> **Exercise objective**
Lay out the items below as a Markdown table with columns "Row" and "Line", from the line containing "Task: Open the Senza Glutine category" through the line containing "Action: pos(153,80)", inclusive. Put one line per row, skip blank lines, and omit the pictures.

> **Dataset records**

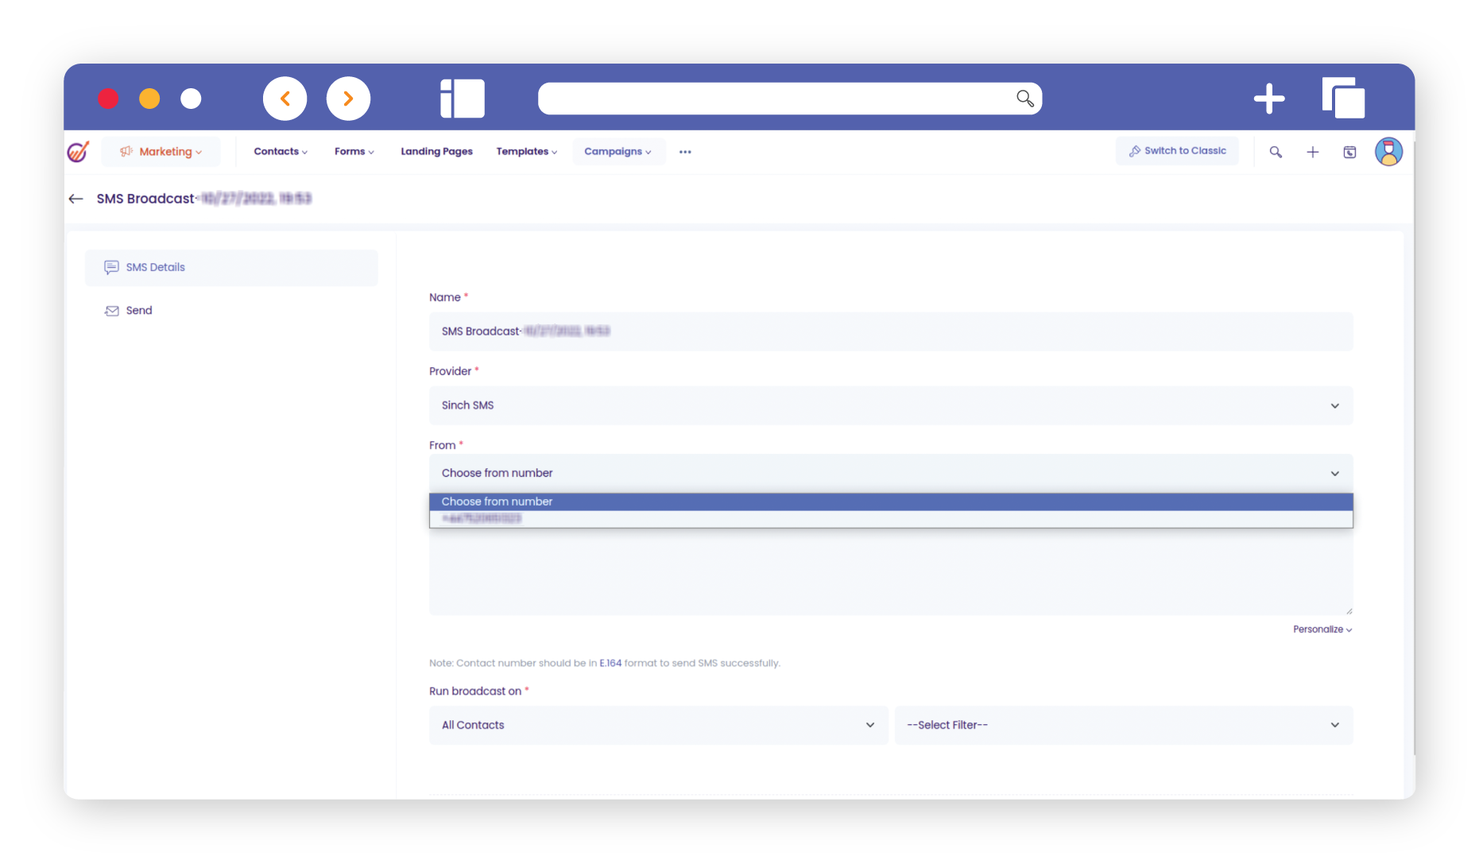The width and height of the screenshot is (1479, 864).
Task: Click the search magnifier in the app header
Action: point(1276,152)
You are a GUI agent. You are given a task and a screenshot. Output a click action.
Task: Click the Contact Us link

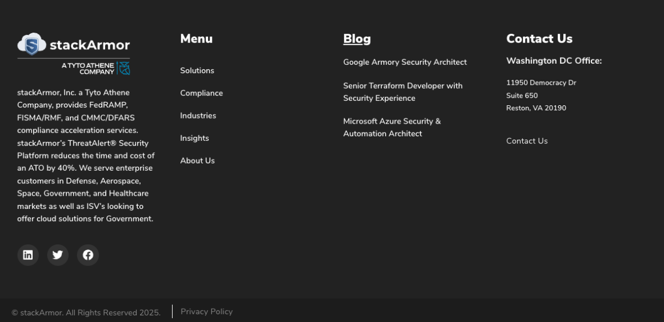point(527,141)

* * *

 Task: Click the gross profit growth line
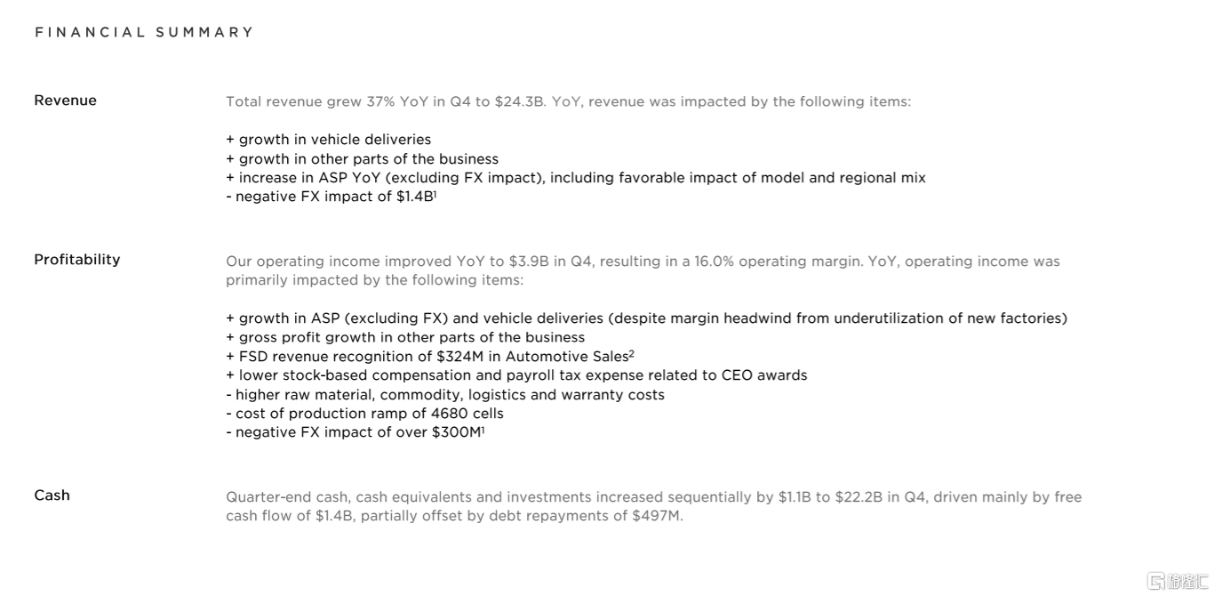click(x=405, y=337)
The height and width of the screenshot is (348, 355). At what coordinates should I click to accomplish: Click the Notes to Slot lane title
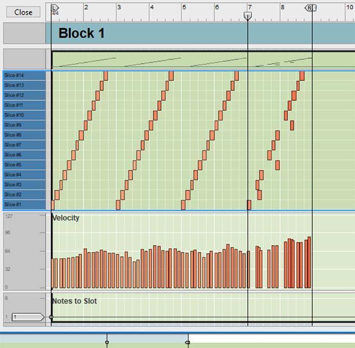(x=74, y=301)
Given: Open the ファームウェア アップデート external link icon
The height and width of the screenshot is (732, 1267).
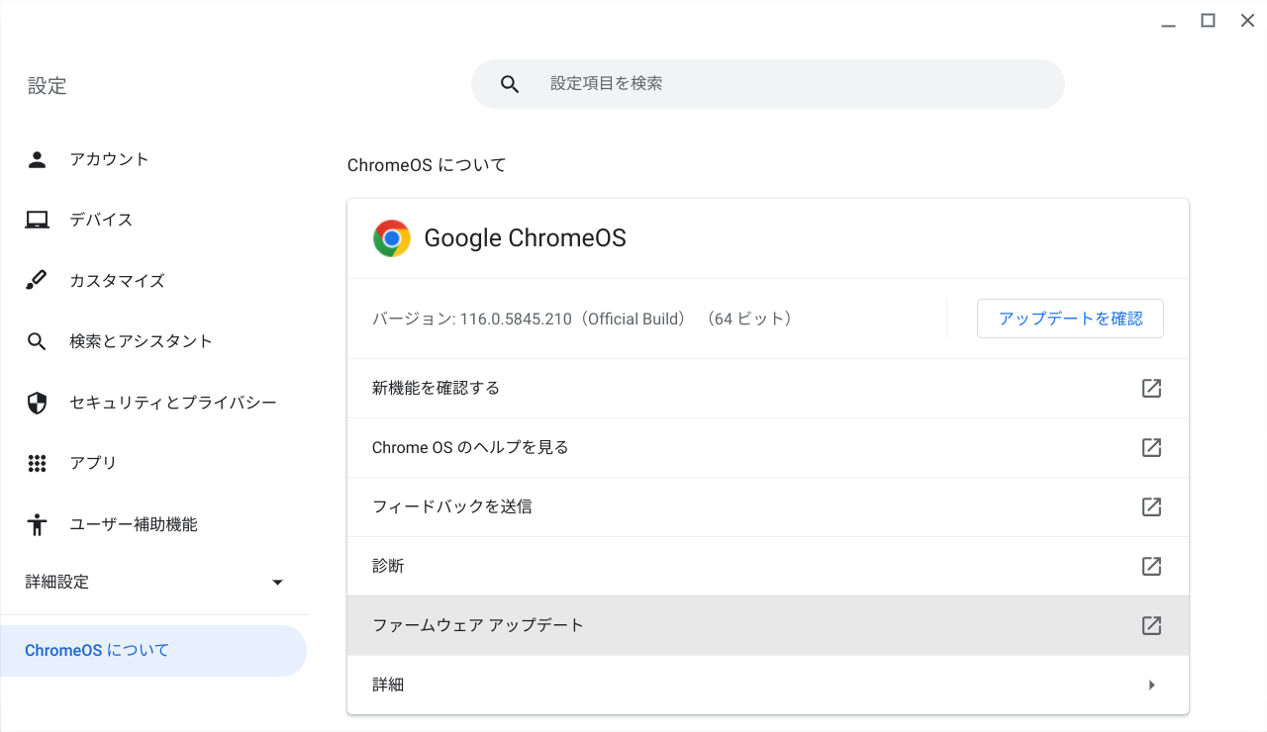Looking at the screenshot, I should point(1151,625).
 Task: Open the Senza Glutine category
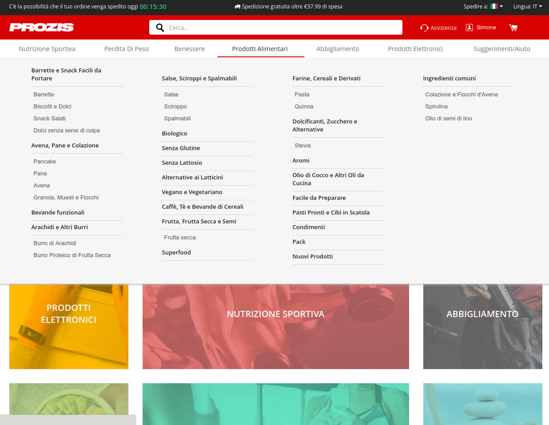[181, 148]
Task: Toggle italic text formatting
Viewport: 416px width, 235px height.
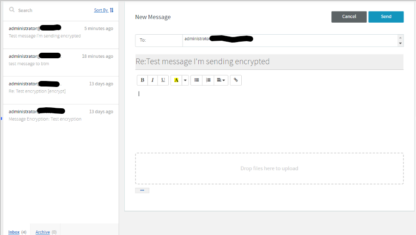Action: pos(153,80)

> **Answer to this task**
| Row | Line |
|---|---|
| 1 |  Task: Open the Senza Glutine category |
| 2 | [181, 148] |
| 3 | Task: Toggle italic text formatting |
| 4 | Viewport: 416px width, 235px height. |
| 5 | Action: pos(153,80) |